Problem statement
Lines below that include the word "will" should each be copied.

The input
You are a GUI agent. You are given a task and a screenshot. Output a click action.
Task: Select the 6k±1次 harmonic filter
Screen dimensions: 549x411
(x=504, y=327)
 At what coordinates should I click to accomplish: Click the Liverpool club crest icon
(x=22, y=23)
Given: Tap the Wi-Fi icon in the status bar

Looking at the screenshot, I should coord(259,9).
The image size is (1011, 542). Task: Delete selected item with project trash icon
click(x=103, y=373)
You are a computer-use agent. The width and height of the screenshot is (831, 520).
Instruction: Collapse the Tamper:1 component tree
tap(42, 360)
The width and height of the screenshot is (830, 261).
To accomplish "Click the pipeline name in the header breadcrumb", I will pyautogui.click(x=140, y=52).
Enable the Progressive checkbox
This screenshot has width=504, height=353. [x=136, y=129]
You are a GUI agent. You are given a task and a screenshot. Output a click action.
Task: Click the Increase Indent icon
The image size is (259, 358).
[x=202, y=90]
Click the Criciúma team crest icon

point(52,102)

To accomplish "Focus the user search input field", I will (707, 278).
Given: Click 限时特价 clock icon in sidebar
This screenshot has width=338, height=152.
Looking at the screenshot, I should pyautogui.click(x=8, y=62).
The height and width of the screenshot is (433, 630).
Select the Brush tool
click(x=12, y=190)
--
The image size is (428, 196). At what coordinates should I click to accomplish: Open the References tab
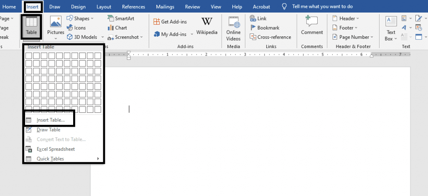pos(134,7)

Solution
To accomplish "Click the pipeline name in the header breadcrumb", I will pyautogui.click(x=140, y=52).
To accomplish "Focus the user search input field", I will (707, 278).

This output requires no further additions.